To put it in another way, figure out what the critical path is for each of those functions to be fully integrated, whatever that end state is that you're aiming for. And again, it depends on the deal scenario and the go-to-market strategy. 

When to Start Doing This?

It's a tricky balance, but I like to kick off internal working sessions on building out the integration roadmap assumptions, one to two weeks in confirmatory diligence. 

It's usually about halfway through confirmatory diligence where you have a meaningful enough model of what you think the go-to-market integration plan looks like. And at this point it's not exactly operationalized. 

But you have this meaningful model where you think you have enough substance to lead it up to the senior leadership. Get buy-in from them and make sure there's alignment on that and then start to kick off the joint discussion. 

So you have to be heavily dependent on what the scenario is.

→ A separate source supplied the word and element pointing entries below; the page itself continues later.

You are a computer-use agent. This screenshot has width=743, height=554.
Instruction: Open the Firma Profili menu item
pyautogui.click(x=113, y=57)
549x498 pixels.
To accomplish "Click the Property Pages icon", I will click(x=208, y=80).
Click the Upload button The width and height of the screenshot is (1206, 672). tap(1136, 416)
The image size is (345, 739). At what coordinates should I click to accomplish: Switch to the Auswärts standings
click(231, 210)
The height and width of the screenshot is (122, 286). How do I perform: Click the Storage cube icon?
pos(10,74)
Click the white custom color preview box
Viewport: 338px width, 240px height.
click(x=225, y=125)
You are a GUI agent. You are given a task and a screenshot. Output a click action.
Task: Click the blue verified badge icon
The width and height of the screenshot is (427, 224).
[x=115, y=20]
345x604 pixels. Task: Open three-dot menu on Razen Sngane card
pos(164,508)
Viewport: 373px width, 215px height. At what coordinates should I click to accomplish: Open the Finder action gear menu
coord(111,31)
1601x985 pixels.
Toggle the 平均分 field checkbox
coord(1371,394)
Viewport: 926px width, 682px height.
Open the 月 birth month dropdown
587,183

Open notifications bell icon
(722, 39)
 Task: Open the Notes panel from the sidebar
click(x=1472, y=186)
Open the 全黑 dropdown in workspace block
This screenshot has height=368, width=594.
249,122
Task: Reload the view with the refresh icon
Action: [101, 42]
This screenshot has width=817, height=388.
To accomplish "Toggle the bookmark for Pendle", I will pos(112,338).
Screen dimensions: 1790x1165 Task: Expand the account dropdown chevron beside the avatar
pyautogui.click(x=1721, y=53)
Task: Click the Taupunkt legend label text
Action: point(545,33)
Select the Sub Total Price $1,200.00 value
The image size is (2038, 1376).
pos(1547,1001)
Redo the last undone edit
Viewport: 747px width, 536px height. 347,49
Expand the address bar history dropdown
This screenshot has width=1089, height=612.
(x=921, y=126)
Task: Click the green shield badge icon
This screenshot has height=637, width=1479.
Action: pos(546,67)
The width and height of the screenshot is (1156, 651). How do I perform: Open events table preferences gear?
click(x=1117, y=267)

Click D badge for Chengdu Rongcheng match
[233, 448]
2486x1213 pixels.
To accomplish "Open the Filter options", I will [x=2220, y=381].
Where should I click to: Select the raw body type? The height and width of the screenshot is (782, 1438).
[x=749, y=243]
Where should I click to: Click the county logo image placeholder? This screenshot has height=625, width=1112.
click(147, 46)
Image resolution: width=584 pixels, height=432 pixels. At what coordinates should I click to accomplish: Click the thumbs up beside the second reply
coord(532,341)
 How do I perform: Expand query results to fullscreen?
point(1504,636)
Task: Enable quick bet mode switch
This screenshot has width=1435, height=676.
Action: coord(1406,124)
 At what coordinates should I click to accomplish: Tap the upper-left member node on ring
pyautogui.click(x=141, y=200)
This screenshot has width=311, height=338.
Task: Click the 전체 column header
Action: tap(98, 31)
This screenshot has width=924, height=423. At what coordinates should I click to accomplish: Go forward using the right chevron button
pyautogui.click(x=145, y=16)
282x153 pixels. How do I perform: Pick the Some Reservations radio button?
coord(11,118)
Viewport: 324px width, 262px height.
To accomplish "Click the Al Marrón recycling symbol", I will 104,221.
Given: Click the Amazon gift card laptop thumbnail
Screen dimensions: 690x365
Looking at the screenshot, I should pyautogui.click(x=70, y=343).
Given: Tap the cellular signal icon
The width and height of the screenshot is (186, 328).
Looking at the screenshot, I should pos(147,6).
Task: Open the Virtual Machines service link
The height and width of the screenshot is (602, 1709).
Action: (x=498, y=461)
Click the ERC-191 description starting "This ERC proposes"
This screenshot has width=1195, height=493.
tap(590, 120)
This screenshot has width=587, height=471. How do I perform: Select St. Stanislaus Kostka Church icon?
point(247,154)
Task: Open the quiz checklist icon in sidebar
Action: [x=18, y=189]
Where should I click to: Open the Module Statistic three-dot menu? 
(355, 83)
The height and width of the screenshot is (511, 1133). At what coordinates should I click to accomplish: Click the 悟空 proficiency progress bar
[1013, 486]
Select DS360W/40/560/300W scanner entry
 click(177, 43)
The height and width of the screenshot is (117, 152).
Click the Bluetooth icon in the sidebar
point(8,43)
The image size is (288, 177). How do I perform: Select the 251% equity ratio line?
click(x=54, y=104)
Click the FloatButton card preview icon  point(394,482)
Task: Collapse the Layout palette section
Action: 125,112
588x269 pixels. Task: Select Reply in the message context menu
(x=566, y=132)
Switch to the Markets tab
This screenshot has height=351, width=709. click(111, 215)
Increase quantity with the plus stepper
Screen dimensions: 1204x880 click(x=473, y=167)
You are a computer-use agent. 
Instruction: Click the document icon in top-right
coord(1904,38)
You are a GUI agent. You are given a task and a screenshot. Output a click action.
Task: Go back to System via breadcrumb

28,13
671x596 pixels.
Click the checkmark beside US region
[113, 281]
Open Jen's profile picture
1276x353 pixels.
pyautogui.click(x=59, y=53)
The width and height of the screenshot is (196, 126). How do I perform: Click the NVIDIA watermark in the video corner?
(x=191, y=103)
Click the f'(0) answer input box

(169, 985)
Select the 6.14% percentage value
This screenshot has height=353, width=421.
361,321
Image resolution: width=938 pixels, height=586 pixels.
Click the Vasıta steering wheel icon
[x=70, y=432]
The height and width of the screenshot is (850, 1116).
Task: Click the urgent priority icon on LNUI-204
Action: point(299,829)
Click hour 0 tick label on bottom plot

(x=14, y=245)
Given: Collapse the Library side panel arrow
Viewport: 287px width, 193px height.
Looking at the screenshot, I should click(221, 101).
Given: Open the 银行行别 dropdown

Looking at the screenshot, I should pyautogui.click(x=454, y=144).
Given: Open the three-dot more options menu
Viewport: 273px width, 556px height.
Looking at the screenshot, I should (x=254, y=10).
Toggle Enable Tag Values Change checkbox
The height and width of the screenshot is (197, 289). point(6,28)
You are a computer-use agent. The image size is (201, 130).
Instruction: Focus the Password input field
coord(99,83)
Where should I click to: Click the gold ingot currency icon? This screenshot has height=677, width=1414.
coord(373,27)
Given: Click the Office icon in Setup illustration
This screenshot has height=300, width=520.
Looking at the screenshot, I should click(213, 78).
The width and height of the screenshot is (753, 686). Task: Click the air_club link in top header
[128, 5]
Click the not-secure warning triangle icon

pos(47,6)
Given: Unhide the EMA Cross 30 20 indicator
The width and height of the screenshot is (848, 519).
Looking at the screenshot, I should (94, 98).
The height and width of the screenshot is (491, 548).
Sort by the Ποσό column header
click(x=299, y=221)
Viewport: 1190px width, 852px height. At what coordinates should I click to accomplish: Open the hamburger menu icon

How prescriptive do you need to be with setting direction for what that integration path is? 

But start having joint discussions with the target leadership about the set of foundational assumptions that we developed internally. Here's our directional thinking. And now we want to open it up to get inputs and get your help validating the viability of certain pieces that we have defined.

Because chances are, they're going to have some really valuable insight and probably know better than you about a lot of those pieces. 

So kicking off the joint discussions and then ending up at a point where you are ideally, before signing the definitive agreement, shortly before the close, where you have a relatively baked integration plan. But there will always be course adjustments.

Do You Work With the Target Alone?

It depends on the scale of the organization. It also depends on factors like if there's a regulatory review in the mix. There might be factors that require the tent to be small and you can't bring everybody that you want into the fold.

Then you just need to work with deal sponsors on both sides to then selectively cherry-pick subject matter experts. And often, in that case, you need to be able to turn around and discreetly and generically, hunt for insights.

So you're going to have some constraints around who you can bring in, but the idea is to understand why you're bringing them in. And then how does that feed into either building the integration plan or maybe some of the people plugged in are specifically for the purpose of approving it.

How Do You Pressure Test the Rationale? 

I learned a long time ago that you're never going to get all the time that you want, nor the dedicated attention that you want from the internal leadership that represents your deal sponsors.  

So in parallel to supporting things that are already in flight, you need to start thinking about a core set of questions that will get you to understand the rationale. If you only have 20 to 30 minutes from that product or engineering leader, how do you extract information from them? And you need to come up with 5 key questions:

  1. In what form would we bring this to market?
  2. Why not build it ourselves or partner up? Or maybe both?
  3. How is this worth it? What is the value that this brings to us? 
  4. What would kill the deal? If something significant came up during diligence that has the potential of just unplugging the whole idea, what would that be?
  5. Where does this sit in your priorities?

It’s invaluable to have this set of core questions so that you don’t demand too much time from your sponsors, and you can go ahead and share the questions in advance. 

Eventually, you get a muscle memory around navigating and guiding those deal sponsors through those questions. 

And last, I would say, develop and leverage scenarios to help guide their thinking. Outline those scenarios so that then you can further hone and focus on that guided interview.